**Raw records**.
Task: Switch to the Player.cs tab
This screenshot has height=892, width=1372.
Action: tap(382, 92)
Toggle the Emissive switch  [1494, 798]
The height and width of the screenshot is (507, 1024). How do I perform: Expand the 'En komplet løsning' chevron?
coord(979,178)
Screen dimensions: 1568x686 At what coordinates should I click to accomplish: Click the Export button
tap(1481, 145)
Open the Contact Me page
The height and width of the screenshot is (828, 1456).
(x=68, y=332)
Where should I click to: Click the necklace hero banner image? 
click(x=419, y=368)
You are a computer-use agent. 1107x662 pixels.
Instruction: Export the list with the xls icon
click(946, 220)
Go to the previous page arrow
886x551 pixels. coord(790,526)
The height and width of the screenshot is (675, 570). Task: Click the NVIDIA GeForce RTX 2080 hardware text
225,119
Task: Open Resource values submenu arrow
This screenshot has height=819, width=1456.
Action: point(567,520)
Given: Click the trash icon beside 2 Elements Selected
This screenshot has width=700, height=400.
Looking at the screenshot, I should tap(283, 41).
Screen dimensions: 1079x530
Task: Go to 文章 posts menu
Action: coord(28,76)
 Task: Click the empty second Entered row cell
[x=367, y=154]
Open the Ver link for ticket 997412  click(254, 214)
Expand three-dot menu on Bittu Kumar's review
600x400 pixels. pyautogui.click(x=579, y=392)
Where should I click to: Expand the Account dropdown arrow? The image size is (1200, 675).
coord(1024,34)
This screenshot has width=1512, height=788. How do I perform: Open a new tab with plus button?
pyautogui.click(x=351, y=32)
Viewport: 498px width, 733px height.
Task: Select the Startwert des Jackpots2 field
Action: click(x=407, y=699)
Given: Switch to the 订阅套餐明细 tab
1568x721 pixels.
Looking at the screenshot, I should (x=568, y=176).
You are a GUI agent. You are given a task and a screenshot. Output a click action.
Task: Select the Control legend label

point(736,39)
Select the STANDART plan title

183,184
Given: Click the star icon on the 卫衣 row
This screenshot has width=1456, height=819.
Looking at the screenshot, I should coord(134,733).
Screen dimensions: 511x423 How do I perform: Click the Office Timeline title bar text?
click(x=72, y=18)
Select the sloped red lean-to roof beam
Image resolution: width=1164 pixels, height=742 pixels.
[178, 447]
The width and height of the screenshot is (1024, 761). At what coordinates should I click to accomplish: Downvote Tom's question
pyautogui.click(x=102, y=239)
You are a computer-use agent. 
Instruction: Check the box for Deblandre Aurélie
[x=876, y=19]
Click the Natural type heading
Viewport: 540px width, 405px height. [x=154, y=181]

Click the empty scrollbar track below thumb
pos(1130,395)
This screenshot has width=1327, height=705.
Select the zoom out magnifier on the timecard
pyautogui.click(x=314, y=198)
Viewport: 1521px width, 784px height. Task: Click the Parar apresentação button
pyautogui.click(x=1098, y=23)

**Task to carry out**.
Render the lines above as a numbered list, omitting blank lines.

**Solution for this exercise**.
1. Task: Switch to the Player.cs tab
2. This screenshot has height=892, width=1372.
3. Action: tap(382, 92)
4. Toggle the Emissive switch  [1494, 798]
5. The height and width of the screenshot is (507, 1024). How do I perform: Expand the 'En komplet løsning' chevron?
6. coord(979,178)
7. Screen dimensions: 1568x686 At what coordinates should I click to accomplish: Click the Export button
8. tap(1481, 145)
9. Open the Contact Me page
10. The height and width of the screenshot is (828, 1456).
11. (x=68, y=332)
12. Where should I click to: Click the necklace hero banner image? 
13. click(x=419, y=368)
14. You are a computer-use agent. 1107x662 pixels.
15. Instruction: Export the list with the xls icon
16. click(946, 220)
17. Go to the previous page arrow
18. 886x551 pixels. coord(790,526)
19. The height and width of the screenshot is (675, 570). Task: Click the NVIDIA GeForce RTX 2080 hardware text
20. 225,119
21. Task: Open Resource values submenu arrow
22. This screenshot has height=819, width=1456.
23. Action: point(567,520)
24. Given: Click the trash icon beside 2 Elements Selected
25. This screenshot has width=700, height=400.
26. Looking at the screenshot, I should tap(283, 41).
27. Screen dimensions: 1079x530
28. Task: Go to 文章 posts menu
29. Action: coord(28,76)
30.  Task: Click the empty second Entered row cell
31. [x=367, y=154]
32. Open the Ver link for ticket 997412  click(254, 214)
33. Expand three-dot menu on Bittu Kumar's review
34. 600x400 pixels. pyautogui.click(x=579, y=392)
35. Where should I click to: Expand the Account dropdown arrow? The image size is (1200, 675).
36. coord(1024,34)
37. This screenshot has width=1512, height=788. How do I perform: Open a new tab with plus button?
38. pyautogui.click(x=351, y=32)
39. Viewport: 498px width, 733px height.
40. Task: Select the Startwert des Jackpots2 field
41. Action: click(x=407, y=699)
42. Given: Switch to the 订阅套餐明细 tab
43. 1568x721 pixels.
44. Looking at the screenshot, I should (x=568, y=176).
45. You are a GUI agent. You are given a task and a screenshot. Output a click action.
46. Task: Select the Control legend label
47. point(736,39)
48. Select the STANDART plan title
49. 183,184
50. Given: Click the star icon on the 卫衣 row
51. This screenshot has width=1456, height=819.
52. Looking at the screenshot, I should coord(134,733).
53. Screen dimensions: 511x423 How do I perform: Click the Office Timeline title bar text?
54. click(x=72, y=18)
55. Select the sloped red lean-to roof beam
56. Image resolution: width=1164 pixels, height=742 pixels.
57. [178, 447]
58. The width and height of the screenshot is (1024, 761). At what coordinates should I click to accomplish: Downvote Tom's question
59. pyautogui.click(x=102, y=239)
60. You are a computer-use agent. 
61. Instruction: Check the box for Deblandre Aurélie
62. [x=876, y=19]
63. Click the Natural type heading
64. Viewport: 540px width, 405px height. [x=154, y=181]
65. Click the empty scrollbar track below thumb
66. pos(1130,395)
67. This screenshot has width=1327, height=705.
68. Select the zoom out magnifier on the timecard
69. pyautogui.click(x=314, y=198)
70. Viewport: 1521px width, 784px height. Task: Click the Parar apresentação button
71. pyautogui.click(x=1098, y=23)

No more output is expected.